Text section Block Start

Jeff Atwater: Planned Parenthood and the consequences of speech

Bill Scheu

By now the videos of Planned Parenthood executives casually discussing abortion outcomes over lunch have been broadly distributed and widely viewed.  They have occasioned an appropriate and long overdue conversation on the nature of women’s health care, its availability and adequacy. Merely marketing oneself as a source of women’s health care is insufficient. Health care, above virtually any other service, must reflect the highest standards of care, compassion, sensitivity and ethics.

The callous and insensitive manner in which Planned Parenthood executives view abortion should not only strip away any pretext to claims of selfless outreach but thoroughly condemn the value structure of the organization. Our reaction as a civil society to this abhorrent and inexcusable behavior will speak volumes about our standards and values as well.

There are passionate people on all sides of the abortion argument. The ideas they espouse are, for the most part, deeply felt. One may vehemently disagree with public policy or judicial decisions, but no responsible advocate on either end of the equation has appeared more cavalier and course in the discussion of an unborn baby than Planned Parenthood executives. Not only what was said, but how and within what context, should be considered intolerable by all well-meaning people throughout the world.

On the tapes, one individual looks forward to owning a Lamborghini while negotiating the price of a baby’s body parts. Another is concerned that “war-torn” parts will not provide the best return on their investment, while yet another acknowledges that bundling a stomach, kidney and heart in a petri dish will not command as good a price as selling them separately.

Language and the choice of words are much more than a convenient way to convey an idea. They are accurate reflections of core values, they offer crystal clear insights into the very nature of the speaker, they are prisms that capture and magnify the soul and conscience of the individual. In short, they have very real meaning. There can be no such thing as casual speech, particularly when the topic should command the deepest reverence and respect, for both the unborn and those making the anguished decision to abort their child. How impartial can counseling services be when there is a return on investment attached to human fetuses?

If we accept the manner in which the executives of Planned Parenthood choose to describe the procedures they perform, if we accept the commoditization of unborn baby parts, if we can endorse, tacitly or otherwise, clinically debating the merits of which part of the baby can be best crushed without eroding the market value of the organs, then we have debased ourselves as a culture. We have, quite literally, sold our souls in a bargain from which we may never be able to escape.

Societies do not die from external assaults without first surrendering their essential humanity. This is the context within which our conversations on Planned Parenthood will be received by the generations that follow.

Jeff Atwater is Florida’s Chief Financial Officer. Column courtesy of Context Florida.

Text section Block End

#### Exercise requirements:
Revise the passage of the column on Planned Parenthood starting at "The callous and" and ending at "values as well.", putting "free society" in place of "civil society".

Entries supplied Block Start

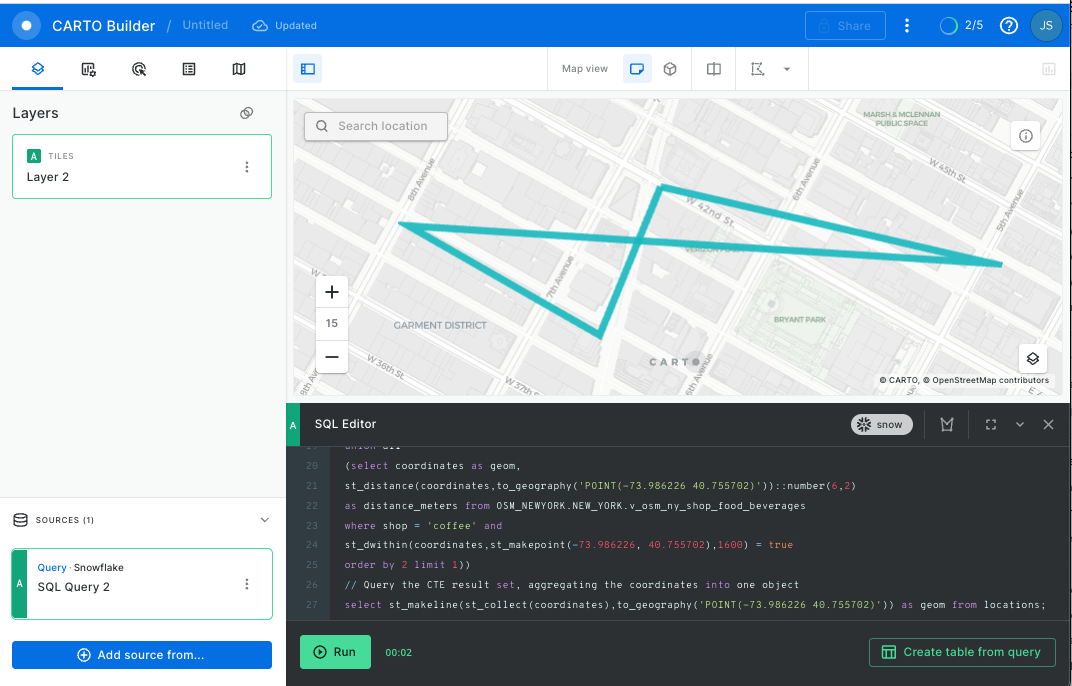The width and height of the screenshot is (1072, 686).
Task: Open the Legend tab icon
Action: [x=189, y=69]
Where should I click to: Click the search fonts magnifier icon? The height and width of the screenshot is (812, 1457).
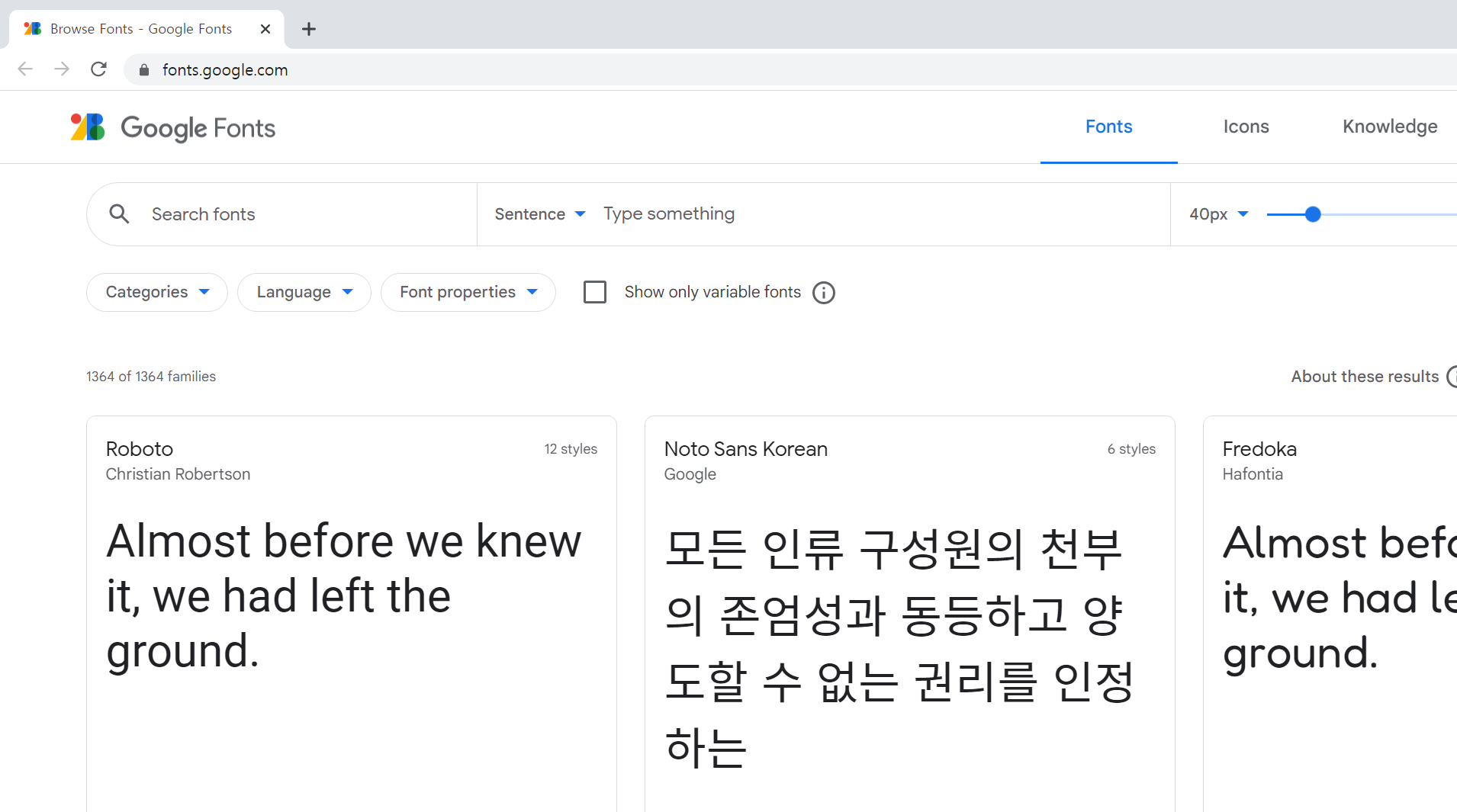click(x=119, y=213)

Entries supplied Block End

#### Result of the task:
The callous and insensitive manner in which Planned Parenthood executives view abortion should not only strip away any pretext to claims of selfless outreach but thoroughly condemn the value structure of the organization. Our reaction as a free society to this abhorrent and inexcusable behavior will speak volumes about our standards and values as well.